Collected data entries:
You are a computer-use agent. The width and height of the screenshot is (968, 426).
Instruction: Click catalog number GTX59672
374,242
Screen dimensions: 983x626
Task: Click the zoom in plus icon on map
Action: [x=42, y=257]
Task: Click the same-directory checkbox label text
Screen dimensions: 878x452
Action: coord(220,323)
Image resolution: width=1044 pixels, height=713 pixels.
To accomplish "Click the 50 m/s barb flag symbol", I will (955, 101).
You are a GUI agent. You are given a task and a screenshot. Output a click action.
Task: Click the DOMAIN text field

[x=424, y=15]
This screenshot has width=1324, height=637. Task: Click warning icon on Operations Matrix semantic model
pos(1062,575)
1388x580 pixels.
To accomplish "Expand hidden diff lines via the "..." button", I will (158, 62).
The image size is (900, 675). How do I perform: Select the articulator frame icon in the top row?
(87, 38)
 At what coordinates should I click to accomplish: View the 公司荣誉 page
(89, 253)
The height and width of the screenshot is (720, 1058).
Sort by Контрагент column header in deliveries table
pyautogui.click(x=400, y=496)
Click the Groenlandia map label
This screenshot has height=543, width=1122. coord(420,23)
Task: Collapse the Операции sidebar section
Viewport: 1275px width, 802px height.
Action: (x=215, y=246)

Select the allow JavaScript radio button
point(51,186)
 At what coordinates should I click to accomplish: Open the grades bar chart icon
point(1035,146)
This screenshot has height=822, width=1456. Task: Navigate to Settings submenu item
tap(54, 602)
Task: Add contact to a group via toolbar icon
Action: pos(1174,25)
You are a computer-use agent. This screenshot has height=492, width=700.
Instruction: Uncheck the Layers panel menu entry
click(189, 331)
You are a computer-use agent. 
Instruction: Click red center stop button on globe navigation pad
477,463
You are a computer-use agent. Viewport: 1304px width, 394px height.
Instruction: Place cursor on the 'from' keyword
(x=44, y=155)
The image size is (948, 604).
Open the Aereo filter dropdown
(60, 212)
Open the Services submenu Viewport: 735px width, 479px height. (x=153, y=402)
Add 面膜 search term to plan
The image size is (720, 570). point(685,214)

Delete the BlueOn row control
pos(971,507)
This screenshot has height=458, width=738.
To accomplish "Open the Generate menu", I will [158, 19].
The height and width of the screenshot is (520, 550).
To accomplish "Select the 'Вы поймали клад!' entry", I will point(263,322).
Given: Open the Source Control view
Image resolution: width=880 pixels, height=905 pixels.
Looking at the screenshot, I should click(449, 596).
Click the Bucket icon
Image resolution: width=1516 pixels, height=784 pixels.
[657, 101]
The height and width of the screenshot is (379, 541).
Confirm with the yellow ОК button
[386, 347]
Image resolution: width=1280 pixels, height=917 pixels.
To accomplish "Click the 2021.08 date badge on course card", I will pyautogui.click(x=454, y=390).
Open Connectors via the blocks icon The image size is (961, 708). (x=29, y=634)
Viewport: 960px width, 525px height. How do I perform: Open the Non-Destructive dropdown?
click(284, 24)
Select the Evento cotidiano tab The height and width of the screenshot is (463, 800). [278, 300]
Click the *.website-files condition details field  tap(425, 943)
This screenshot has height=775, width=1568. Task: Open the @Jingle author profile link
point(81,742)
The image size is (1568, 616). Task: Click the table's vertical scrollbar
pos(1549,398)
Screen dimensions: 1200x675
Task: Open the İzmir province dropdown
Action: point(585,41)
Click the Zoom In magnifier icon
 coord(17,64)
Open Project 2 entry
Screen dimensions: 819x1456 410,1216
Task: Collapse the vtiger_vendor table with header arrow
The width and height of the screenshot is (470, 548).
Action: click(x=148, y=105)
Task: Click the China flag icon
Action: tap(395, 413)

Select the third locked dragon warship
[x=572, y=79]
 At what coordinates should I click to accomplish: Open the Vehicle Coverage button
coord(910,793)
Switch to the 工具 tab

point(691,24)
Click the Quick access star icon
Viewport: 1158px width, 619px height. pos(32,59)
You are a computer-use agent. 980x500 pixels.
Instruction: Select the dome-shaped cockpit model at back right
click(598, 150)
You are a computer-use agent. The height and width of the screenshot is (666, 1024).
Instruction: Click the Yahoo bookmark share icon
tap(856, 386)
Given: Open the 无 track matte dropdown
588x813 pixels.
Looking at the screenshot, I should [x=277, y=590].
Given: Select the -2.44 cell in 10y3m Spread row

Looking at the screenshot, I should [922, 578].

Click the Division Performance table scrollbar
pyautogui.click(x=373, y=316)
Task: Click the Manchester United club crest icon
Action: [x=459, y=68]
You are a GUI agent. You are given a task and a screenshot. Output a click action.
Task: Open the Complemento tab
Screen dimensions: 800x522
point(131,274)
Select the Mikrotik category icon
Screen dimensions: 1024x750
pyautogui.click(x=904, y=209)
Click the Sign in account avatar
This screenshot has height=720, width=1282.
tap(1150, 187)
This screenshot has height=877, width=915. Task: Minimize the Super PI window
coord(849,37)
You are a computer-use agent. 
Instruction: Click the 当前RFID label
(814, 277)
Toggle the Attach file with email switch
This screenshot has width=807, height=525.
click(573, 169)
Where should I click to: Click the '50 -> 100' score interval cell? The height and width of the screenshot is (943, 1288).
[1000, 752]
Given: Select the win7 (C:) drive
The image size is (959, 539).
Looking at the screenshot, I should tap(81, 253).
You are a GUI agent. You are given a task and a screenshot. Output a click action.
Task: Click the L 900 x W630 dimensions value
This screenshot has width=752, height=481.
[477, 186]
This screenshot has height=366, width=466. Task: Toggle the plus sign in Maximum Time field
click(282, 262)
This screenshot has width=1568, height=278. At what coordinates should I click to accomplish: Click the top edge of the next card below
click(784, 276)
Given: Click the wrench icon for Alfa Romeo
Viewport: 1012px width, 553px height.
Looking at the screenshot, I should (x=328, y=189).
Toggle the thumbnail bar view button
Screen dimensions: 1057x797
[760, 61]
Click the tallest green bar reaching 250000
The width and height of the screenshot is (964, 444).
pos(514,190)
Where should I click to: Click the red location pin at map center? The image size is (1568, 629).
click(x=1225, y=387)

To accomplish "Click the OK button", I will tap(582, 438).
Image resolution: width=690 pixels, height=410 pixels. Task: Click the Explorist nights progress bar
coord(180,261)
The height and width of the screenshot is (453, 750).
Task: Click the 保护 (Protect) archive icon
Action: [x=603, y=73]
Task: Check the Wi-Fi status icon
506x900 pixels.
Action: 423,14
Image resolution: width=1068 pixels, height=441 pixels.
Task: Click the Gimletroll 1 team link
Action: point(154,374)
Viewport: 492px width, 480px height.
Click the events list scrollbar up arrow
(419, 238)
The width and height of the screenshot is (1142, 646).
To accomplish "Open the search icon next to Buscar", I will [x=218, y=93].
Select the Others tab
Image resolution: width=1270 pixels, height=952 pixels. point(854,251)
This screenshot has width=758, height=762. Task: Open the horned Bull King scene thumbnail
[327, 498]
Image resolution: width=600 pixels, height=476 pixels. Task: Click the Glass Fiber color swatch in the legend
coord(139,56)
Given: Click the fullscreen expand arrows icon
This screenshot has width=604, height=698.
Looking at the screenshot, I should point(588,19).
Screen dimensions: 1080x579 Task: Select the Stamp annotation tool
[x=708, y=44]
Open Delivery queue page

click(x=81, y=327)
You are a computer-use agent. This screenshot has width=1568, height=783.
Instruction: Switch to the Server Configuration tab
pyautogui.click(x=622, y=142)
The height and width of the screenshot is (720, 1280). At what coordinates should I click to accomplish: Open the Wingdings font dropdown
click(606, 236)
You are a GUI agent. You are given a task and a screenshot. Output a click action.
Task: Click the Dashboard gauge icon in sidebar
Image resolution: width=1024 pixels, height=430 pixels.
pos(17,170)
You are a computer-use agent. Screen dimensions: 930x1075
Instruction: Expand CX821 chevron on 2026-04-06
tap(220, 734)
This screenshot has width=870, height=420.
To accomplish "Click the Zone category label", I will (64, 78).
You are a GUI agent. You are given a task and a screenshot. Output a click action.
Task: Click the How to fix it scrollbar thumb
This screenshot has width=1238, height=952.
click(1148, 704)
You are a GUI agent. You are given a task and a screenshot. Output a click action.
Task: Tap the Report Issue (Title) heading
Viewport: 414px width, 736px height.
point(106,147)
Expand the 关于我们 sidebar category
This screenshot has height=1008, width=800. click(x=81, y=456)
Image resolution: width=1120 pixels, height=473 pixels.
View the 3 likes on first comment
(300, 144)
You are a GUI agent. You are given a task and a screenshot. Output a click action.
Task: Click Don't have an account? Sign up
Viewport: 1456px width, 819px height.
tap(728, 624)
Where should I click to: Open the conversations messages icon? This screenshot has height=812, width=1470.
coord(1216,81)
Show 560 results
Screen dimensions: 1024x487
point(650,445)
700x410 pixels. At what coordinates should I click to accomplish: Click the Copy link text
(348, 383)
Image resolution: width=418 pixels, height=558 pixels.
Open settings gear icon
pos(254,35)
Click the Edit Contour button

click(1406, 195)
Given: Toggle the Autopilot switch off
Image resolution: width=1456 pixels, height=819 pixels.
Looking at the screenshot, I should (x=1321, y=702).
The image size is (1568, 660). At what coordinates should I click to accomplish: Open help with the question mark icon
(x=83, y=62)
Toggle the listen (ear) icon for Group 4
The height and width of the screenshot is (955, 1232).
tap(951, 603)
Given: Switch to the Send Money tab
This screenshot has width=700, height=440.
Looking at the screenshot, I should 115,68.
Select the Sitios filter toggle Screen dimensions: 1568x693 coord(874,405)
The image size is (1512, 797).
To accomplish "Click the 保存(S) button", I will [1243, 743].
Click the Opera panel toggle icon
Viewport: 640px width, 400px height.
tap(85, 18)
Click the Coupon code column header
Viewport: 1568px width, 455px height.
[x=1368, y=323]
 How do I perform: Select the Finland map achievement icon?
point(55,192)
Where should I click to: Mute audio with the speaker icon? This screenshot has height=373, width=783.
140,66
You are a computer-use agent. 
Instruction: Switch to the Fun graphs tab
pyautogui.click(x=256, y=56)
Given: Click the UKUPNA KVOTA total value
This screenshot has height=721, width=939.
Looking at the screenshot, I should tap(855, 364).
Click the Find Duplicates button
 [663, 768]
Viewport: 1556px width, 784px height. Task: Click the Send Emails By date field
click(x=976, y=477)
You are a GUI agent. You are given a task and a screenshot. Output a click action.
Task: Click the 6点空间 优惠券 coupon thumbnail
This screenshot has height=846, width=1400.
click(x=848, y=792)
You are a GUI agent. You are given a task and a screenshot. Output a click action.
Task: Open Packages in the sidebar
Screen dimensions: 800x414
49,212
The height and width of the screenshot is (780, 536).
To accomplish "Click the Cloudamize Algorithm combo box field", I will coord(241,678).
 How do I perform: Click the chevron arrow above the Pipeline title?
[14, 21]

TASK TO COMPLETE:
Output exactly the lines between the one containing "Task: Open Packages in the sidebar" and the final line above, both inclusive.

WRITTEN ANSWER:
Task: Open Packages in the sidebar
Screen dimensions: 800x414
49,212
The height and width of the screenshot is (780, 536).
To accomplish "Click the Cloudamize Algorithm combo box field", I will coord(241,678).
 How do I perform: Click the chevron arrow above the Pipeline title?
[14, 21]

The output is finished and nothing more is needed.